Hugo Victor Flinn (8 September 1879 – 28 January 1943) was an Irish Fianna Fáil politician and businessman.

He was born in Peel, Isle of Man in 1879, one of four children of Hugo Flinn, wholesale fish merchant with wide interests in Ireland and Liverpool, and his wife (Mary) Kate (née Condren or Condran). The family's residence alternated on a six-month basis between Arklow, County Wicklow, and Kinsale, County Cork, according to the seasonal nature of the fish trade. He was educated at Dungarvan, Kinsale, Mungret College, and Clongowes Wood College  (1892–1897). He graduated from the Royal University of Ireland in 1899.

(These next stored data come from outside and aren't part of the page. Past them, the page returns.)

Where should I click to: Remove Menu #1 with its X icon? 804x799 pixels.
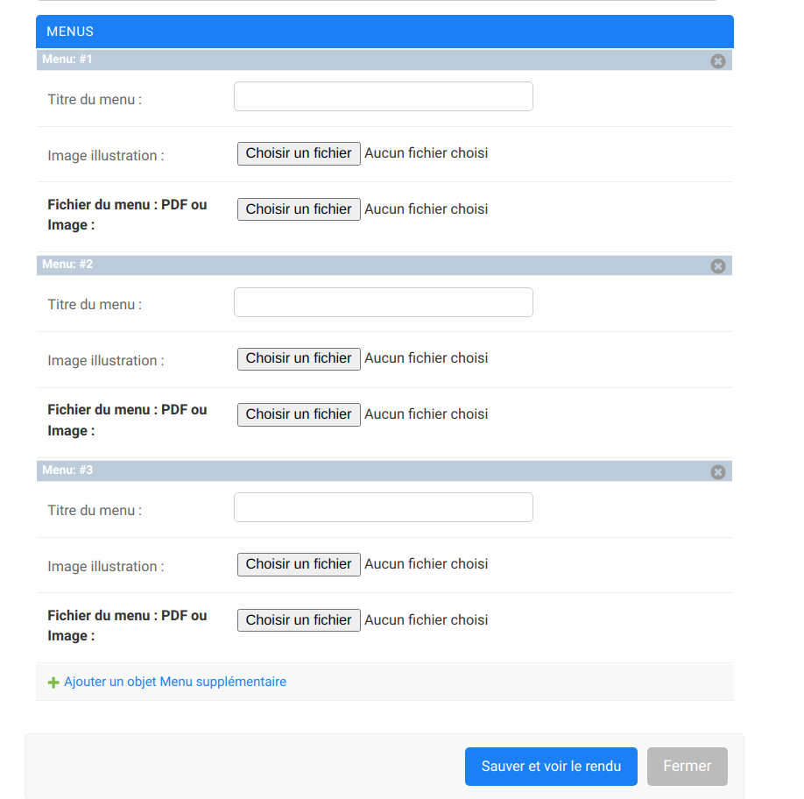718,61
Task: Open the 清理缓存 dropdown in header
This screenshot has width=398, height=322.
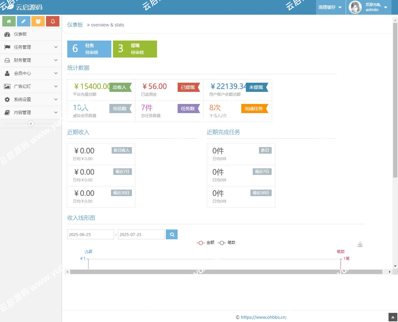Action: point(330,7)
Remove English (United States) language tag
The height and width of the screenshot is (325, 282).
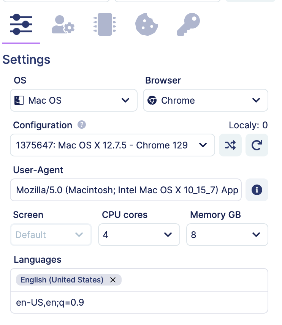tap(112, 280)
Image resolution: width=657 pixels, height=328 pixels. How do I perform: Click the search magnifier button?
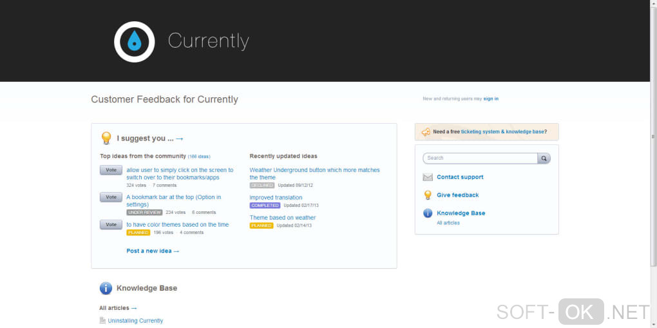click(x=544, y=158)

His family moved to England where he qualified as an electrical engineer and worked with the Liverpool Electricity Supply Board. He assumed the management of his father's business before joining the British Army on the outbreak of World War I. Attached to the Ordnance Corps, he was demobilised as a captain in 1918. On the death of his father in 1919, he disposed of the family business and established himself in Cork as an electrical engineer.

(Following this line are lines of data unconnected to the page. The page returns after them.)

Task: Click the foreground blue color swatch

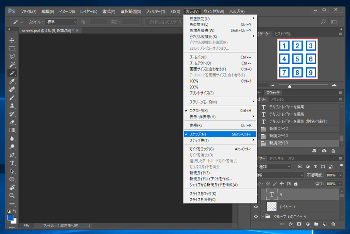Action: [x=11, y=217]
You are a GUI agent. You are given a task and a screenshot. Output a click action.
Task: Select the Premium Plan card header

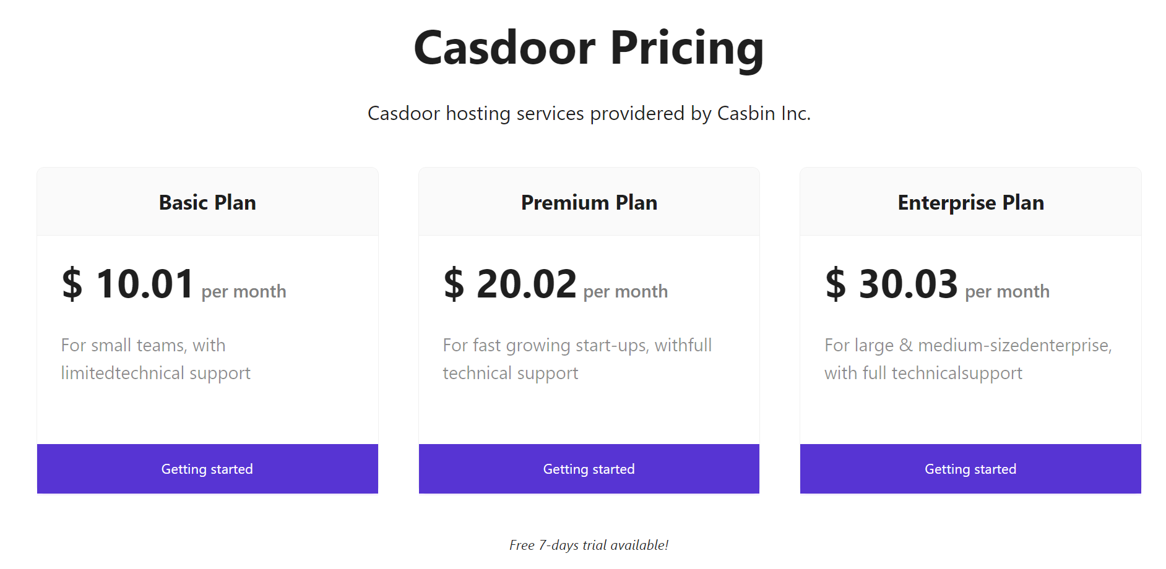click(589, 202)
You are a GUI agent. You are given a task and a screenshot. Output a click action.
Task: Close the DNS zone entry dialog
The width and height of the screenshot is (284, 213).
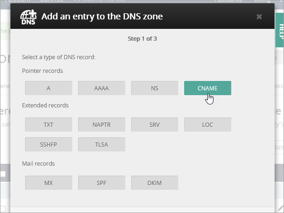(259, 17)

In 1925 he came to public attention when he started a campaign to abolish Income tax.

Flinn was courted by the Fianna Fáil party and was first elected to Dáil Éireann as a Fianna Fáil Teachta Dála (TD) for the Cork Borough constituency at the September 1927 general election. He retained his seat at each subsequent election until his death in 1943. No by-election was held for his seat.

After Fianna Fáil's election victory in 1932 Flinn was appointed as Parliamentary Secretary to the Minister for Finance. In 1939, he was also appointed as Parliamentary Secretary to the Minister for Local Government and Public Health, serving in both positions until his death. 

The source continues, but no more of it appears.